Perissinotto, da dove nasce l’idea di “Cronache di un cantastorie”?

«Ho voluto raccontare il lato umano di personaggi famosi e molto legati al territorio perché dal disvelamento dei loro intimi sentieri dell’anima, emergesse una riflessione sulle caratteristiche della nostra comunità, per poi allargare lo sguardo ad una dimensione valoriale più ampia, fino al grido contro i conflitti mondiali con “Ninna nanna della guerra” di Trilussa, che ho musicato e “italianizzato” dal romanesco, mantenendo il testo, straordinariamente attuale e non abbastanza conosciuto».

Quali sono i personaggi del Friuli?

«“Il cantastorie” è il brando che ho dedicato a Mauro Corona: al di là del personaggio pubblico televisivo che è oggi, resta nella sua intimità un uomo della montagna, che ha voluto riportare l’attenzione verso posti sfruttati per questioni economiche. Ha denunciato come l’ecosistema nel mondo attuale venga dopo il profitto, mentre la montagna rappresenta la spiritualità che può salvarci. E poi racconto il pugile Primo Carnera in “I pugni della fame”, che facevano più male dei pugni veri presi sul ring. Quando aveva 10 anni era già alto un metro e 80 ed è andato in Francia a lavorare, rimanendo un semplice ragazzo di Sequals anche da campione del mondo. Pervaso da un’umiltà che potrei definire endemica, non ha mai sviluppato certe propulsioni per difendersi, così tutti gli hanno messo le mani in tasca senza che se accorgesse. Inoltre c’è la riedizione del mio brano “Il motto di una terra” del 2016, dedicato al terremoto del Friuli, e “Sulla luna”, canzone ispirata a Gianni Rodari e portata nelle scuole assieme allo scrittore pordenonese Enrico Galiano».

Quali sono gli altri nomi che troviamo nell’album?

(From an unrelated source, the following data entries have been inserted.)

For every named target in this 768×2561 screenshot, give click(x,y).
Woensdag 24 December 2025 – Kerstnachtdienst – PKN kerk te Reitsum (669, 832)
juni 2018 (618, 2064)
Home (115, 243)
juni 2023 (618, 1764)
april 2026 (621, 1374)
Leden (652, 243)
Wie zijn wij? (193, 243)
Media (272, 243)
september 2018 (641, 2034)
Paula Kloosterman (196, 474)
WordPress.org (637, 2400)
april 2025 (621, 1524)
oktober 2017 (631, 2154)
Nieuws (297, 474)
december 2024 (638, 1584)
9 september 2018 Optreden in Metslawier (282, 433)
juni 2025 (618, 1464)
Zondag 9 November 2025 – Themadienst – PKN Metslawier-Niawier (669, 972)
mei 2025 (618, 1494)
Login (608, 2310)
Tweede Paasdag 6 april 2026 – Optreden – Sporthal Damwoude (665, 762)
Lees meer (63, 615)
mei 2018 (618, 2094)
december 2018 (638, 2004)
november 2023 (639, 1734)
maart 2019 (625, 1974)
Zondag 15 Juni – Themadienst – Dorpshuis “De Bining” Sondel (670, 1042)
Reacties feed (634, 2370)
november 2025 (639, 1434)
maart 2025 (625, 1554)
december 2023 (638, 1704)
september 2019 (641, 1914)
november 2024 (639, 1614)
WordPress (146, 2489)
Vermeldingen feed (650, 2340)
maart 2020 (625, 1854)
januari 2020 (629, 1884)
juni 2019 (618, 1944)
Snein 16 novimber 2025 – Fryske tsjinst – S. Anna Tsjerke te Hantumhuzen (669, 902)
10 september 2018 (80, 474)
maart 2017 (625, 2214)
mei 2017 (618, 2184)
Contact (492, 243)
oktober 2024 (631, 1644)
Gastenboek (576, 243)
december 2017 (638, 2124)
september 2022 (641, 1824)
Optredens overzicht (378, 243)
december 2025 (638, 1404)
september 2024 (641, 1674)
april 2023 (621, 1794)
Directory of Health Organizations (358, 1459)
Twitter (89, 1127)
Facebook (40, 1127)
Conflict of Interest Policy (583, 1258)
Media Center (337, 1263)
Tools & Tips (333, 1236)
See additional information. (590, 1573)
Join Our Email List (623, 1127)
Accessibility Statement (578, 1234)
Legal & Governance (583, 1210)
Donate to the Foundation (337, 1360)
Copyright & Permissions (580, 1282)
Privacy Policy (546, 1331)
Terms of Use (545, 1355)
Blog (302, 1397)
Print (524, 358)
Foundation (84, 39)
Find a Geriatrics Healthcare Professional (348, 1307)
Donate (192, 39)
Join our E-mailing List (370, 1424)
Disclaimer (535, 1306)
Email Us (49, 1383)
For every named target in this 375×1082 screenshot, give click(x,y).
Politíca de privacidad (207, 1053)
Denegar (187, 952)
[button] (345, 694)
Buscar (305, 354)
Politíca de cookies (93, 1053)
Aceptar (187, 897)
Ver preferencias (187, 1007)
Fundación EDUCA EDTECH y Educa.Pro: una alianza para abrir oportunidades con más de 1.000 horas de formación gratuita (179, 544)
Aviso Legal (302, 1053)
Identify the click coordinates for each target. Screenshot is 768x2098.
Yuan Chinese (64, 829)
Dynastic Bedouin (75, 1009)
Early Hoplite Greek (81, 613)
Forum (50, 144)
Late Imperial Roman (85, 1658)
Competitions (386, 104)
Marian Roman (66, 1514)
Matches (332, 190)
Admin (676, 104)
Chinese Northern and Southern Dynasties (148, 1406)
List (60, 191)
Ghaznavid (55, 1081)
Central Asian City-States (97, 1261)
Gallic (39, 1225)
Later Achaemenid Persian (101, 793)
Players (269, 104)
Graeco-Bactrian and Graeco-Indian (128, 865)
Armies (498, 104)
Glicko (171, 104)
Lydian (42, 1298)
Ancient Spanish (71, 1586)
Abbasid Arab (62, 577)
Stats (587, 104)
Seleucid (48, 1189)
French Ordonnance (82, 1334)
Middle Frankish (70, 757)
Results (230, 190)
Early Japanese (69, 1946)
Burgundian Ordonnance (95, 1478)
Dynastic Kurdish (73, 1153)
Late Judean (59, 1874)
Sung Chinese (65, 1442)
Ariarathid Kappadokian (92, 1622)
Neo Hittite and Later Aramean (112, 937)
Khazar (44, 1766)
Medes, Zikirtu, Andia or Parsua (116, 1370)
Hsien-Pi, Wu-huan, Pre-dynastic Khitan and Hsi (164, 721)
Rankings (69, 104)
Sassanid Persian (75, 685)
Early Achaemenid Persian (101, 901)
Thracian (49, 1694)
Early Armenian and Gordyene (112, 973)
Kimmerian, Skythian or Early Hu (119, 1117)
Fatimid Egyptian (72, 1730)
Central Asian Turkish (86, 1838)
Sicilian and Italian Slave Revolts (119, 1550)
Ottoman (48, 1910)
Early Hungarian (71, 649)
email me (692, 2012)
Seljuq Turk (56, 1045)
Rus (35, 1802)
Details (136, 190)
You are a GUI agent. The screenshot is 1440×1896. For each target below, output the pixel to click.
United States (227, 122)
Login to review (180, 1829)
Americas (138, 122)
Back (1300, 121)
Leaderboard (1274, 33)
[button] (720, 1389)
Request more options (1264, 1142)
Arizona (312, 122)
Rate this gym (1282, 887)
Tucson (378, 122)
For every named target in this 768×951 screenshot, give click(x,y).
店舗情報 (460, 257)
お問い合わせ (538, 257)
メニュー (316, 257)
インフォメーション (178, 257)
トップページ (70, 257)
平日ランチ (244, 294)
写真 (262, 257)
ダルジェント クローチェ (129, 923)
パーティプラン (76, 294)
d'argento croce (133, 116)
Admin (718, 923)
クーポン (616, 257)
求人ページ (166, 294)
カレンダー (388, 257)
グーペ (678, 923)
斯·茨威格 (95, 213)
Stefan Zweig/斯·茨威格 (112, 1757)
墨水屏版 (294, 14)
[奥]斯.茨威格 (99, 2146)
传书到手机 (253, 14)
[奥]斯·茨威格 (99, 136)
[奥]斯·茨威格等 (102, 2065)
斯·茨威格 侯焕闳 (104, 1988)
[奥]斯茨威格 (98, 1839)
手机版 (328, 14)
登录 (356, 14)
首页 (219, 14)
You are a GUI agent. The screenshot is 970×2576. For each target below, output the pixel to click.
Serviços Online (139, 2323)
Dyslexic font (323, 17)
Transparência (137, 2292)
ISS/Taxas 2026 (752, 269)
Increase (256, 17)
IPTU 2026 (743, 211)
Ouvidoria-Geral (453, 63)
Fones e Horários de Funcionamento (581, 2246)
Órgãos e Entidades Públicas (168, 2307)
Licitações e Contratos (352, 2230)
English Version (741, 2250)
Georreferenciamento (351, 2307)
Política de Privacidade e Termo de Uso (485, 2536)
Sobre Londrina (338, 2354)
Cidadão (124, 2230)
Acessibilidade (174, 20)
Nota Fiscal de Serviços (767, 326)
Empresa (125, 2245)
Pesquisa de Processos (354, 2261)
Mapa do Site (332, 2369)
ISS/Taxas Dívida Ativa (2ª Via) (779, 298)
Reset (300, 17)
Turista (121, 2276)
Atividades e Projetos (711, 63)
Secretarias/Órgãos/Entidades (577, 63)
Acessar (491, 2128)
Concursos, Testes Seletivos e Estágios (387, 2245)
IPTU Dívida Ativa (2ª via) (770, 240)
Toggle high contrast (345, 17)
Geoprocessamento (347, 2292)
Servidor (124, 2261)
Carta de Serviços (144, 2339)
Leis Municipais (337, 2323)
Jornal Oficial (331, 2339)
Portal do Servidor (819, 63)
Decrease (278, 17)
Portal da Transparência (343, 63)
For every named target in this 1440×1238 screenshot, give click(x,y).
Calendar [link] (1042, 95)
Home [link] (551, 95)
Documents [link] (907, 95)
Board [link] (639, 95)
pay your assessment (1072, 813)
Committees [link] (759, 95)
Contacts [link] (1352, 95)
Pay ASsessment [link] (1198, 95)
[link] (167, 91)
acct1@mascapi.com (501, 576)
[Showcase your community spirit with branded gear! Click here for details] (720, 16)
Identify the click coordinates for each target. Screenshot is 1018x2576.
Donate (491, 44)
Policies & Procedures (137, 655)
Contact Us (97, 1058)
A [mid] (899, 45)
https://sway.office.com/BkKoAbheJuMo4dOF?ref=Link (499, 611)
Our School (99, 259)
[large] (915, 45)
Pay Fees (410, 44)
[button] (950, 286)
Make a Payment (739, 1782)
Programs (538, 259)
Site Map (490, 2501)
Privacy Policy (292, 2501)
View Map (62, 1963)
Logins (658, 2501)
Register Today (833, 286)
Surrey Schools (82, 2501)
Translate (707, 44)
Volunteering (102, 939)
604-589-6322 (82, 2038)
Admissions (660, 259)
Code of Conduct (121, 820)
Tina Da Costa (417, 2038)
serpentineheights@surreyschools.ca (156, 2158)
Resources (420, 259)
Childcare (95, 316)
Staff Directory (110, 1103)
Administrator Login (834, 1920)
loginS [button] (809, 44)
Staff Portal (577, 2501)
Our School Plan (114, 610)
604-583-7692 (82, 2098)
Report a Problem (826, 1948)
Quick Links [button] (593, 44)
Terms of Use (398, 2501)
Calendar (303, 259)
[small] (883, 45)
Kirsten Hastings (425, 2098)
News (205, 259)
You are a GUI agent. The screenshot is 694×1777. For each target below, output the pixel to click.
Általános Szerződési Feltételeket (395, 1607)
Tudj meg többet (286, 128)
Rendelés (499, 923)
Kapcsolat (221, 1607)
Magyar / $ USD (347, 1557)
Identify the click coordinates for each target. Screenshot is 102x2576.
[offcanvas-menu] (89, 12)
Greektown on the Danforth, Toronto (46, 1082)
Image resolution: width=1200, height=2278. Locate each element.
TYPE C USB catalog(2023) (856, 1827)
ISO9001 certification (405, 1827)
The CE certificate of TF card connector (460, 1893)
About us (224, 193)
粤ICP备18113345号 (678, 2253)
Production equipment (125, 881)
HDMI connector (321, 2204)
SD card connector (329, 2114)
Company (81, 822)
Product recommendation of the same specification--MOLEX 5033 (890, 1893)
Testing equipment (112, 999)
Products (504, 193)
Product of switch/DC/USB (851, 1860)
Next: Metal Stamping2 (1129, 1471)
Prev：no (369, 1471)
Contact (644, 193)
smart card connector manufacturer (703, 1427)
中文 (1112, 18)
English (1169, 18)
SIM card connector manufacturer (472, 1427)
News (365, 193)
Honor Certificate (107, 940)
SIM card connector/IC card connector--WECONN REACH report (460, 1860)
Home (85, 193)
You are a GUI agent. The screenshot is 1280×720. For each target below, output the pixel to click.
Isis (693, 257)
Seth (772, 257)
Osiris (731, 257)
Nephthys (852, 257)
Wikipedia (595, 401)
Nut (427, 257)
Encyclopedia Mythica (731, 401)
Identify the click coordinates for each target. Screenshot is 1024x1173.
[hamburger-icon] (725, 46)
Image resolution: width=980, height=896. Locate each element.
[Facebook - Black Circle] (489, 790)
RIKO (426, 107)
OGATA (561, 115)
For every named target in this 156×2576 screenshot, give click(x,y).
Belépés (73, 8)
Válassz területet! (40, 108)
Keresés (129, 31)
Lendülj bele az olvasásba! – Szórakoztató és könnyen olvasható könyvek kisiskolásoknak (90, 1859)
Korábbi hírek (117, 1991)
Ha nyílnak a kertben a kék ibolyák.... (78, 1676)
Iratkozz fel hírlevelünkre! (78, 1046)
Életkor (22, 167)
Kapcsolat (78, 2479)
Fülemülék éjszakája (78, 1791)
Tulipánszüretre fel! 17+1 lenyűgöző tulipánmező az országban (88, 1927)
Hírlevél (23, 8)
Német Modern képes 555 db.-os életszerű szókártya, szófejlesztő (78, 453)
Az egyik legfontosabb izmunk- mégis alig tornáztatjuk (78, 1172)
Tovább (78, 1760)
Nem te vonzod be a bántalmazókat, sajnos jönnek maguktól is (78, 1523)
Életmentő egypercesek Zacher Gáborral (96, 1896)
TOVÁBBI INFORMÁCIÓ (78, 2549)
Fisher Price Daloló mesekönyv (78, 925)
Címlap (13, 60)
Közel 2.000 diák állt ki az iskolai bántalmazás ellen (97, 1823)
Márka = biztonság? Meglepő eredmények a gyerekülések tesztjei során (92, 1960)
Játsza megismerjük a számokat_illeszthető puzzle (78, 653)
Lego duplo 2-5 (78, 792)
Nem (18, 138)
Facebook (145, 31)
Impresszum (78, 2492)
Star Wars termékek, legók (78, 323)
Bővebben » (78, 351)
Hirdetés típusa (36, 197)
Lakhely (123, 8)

«Sir Oliver Skardy, ex leader dei Pitura Fresca, canta con me il brano “La biea rabbiosa”, mentre omaggio il calcio d’altri tempi con i campioni Astutillo Malgioglio in “Astutillo” e Gianfranco Zigoni in “Lui è Zigo”. “Il rinnegato” è dedicata invece al poliedrico artista Norman Zoia, mentre “Giovannino guarda il fiume” a Giovannino Guareschi, il padre di “Don Camillo”. Infine la tragedia di Chiara Gualzetti, quindicenne di Monteveglio morta nel 2021 per mano di un coetaneo è raccontata in “Padre di luce”».

Che cos’è invece la dura legge del brano “Sold out”?

«Una volta si vendeva il disco, mentre adesso l’unica fonte di guadagno che il cantante ha è il tour dei live, e non si può fare brutta figura se non c’è abbastanza pubblico, quindi o ci si inventa malattie fittizie per annullare le date, o si regalano biglietti e accrediti pur di far riempire lo stadio. E’ un tema tabù, che solo pochi artisti hanno affrontato pubblicamente, come Zampaglione, Britti o Sarcina, a cui è stato recentemente annullato il musical “Immensamente Giulia” per la scarsità di prevendite».

Quando invece il suo prossimo live?

«Sabato 14 marzo sarò al teatro Sant’Ippolito di Roma per il raduno nazionale degli scout Agesci con il mio spettacolo di teatro-canzone “Le parole di tallio”, sulla storia di bullismo e riscatto di mia nipote Aurora Borgolotto, ventiquattrenne di Sacile, da poco laureata in psicologia e affetta dalla Sindrome di Alström che l’ha resa non vedente fin da piccola. Anche lei sarà sul palco con me e l’attrice Bianca Manzari».